[DESCRIPTION OF THE TASK]:
Filter the records, keeping every line that has the string "agent".

[DATA FOR THIS TASK]:
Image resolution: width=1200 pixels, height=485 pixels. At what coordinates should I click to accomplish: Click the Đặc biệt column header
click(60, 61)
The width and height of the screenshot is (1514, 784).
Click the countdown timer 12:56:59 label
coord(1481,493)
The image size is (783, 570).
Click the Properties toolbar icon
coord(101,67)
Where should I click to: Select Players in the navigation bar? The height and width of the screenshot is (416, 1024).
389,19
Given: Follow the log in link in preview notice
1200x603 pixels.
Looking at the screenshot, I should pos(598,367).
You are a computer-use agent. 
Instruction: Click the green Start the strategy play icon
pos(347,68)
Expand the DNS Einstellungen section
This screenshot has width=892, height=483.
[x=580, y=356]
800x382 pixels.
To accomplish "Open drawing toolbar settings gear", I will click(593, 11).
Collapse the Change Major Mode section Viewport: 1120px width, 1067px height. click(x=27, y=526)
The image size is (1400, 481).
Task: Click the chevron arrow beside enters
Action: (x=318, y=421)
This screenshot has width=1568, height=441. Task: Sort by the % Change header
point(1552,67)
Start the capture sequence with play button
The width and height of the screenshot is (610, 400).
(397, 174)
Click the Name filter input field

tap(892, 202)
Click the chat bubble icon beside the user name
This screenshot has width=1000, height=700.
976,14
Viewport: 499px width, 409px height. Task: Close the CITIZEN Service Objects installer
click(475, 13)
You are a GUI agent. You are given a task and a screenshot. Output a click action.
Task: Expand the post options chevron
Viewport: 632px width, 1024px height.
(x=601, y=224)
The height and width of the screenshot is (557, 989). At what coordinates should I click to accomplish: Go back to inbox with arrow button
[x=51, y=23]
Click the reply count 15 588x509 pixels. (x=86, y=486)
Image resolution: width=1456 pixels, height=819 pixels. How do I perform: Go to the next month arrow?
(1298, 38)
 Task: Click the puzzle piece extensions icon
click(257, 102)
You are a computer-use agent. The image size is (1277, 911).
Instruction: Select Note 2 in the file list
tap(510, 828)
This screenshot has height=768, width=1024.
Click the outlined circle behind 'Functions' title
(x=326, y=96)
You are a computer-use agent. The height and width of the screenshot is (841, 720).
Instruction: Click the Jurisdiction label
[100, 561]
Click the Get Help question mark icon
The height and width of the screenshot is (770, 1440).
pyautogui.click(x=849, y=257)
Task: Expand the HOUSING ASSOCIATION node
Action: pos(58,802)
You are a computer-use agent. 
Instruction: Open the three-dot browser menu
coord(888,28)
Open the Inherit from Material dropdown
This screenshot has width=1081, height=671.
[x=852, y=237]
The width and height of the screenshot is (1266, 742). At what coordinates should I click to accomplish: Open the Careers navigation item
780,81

[OUTPUT BELOW]:
You are a computer-use agent. 
You are a GUI agent. You are given a task and a screenshot. Output a click action.
You are a computer-use agent. The image size is (1277, 911).
You are a computer-use agent. The height and width of the screenshot is (841, 720).
You are a computer-use agent. 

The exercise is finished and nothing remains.